What to produce: Scan the data beneath this task and copy each line that includes "computer".

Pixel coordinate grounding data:
········
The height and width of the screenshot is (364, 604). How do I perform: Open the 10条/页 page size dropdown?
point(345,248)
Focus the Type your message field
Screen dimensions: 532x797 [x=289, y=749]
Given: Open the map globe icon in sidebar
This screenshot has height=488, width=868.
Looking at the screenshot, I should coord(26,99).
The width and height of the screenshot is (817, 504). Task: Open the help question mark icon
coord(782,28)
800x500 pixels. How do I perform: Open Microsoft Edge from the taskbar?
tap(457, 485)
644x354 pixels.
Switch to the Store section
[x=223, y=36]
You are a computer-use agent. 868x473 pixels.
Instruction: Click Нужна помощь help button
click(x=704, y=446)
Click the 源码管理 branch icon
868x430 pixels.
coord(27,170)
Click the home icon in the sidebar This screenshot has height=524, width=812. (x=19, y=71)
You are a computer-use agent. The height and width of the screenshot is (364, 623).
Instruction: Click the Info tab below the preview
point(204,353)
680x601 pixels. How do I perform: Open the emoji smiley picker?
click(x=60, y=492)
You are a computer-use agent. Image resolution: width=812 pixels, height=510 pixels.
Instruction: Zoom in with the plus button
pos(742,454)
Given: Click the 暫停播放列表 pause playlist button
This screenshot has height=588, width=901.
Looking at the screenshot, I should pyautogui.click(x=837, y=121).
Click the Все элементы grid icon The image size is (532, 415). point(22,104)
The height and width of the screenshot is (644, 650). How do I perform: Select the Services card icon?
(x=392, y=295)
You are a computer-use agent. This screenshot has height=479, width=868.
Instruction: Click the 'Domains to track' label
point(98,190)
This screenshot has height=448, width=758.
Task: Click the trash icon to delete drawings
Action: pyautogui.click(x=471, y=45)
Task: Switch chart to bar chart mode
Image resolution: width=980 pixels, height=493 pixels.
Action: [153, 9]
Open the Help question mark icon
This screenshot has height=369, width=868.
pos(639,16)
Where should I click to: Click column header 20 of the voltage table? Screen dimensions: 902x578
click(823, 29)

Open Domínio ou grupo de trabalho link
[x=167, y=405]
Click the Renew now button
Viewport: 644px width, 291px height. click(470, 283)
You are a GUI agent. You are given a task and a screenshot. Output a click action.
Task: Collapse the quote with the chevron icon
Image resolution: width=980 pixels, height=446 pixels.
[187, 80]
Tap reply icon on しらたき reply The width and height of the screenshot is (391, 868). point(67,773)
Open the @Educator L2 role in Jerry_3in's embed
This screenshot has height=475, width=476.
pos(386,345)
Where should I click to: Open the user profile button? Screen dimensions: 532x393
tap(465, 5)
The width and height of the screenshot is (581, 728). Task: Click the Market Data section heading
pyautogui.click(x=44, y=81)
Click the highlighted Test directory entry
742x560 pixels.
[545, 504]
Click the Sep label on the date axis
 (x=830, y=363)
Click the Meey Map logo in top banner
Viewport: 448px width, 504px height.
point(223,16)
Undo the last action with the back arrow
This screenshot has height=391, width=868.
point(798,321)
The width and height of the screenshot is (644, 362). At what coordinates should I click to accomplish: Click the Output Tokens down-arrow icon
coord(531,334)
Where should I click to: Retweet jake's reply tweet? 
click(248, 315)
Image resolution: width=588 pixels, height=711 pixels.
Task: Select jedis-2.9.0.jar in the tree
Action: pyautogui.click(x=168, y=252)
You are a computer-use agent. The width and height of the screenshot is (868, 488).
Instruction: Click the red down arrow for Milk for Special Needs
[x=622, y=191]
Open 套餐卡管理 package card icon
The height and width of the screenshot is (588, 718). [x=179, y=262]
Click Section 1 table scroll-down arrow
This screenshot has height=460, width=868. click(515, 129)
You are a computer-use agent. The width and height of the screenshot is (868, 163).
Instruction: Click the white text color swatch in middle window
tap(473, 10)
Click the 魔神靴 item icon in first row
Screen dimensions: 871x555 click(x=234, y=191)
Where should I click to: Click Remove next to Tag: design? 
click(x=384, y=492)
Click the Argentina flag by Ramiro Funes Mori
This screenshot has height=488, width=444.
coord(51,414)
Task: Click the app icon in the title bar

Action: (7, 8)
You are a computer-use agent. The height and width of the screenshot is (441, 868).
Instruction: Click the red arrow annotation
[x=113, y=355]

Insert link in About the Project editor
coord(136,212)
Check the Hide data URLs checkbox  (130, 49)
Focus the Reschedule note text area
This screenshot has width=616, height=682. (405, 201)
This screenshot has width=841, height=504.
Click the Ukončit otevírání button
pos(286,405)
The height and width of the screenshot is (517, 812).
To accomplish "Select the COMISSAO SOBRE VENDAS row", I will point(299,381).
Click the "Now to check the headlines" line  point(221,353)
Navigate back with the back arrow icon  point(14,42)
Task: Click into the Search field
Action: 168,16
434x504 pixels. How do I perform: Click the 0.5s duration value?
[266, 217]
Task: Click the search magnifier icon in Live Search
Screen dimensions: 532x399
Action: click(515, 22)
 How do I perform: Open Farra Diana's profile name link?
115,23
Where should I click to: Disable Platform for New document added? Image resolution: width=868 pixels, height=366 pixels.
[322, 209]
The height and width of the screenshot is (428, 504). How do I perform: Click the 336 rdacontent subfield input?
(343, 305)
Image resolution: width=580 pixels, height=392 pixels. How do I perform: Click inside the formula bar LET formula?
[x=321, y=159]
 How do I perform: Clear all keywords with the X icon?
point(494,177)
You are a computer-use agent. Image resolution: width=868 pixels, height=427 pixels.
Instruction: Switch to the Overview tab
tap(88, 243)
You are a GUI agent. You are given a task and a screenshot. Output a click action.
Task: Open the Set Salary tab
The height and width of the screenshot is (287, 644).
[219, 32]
········
Task solution:
You are a computer-use agent. 868x473 pixels.
You are a computer-use agent. The height and width of the screenshot is (364, 623).
You are a computer-use agent. Image resolution: width=812 pixels, height=510 pixels.
You are a computer-use agent. This screenshot has height=479, width=868.
You are a computer-use agent. The width and height of the screenshot is (868, 488).
You are a computer-use agent. The width and height of the screenshot is (868, 163).
You are a computer-use agent. The height and width of the screenshot is (441, 868).
You are a computer-use agent. Image resolution: width=868 pixels, height=427 pixels.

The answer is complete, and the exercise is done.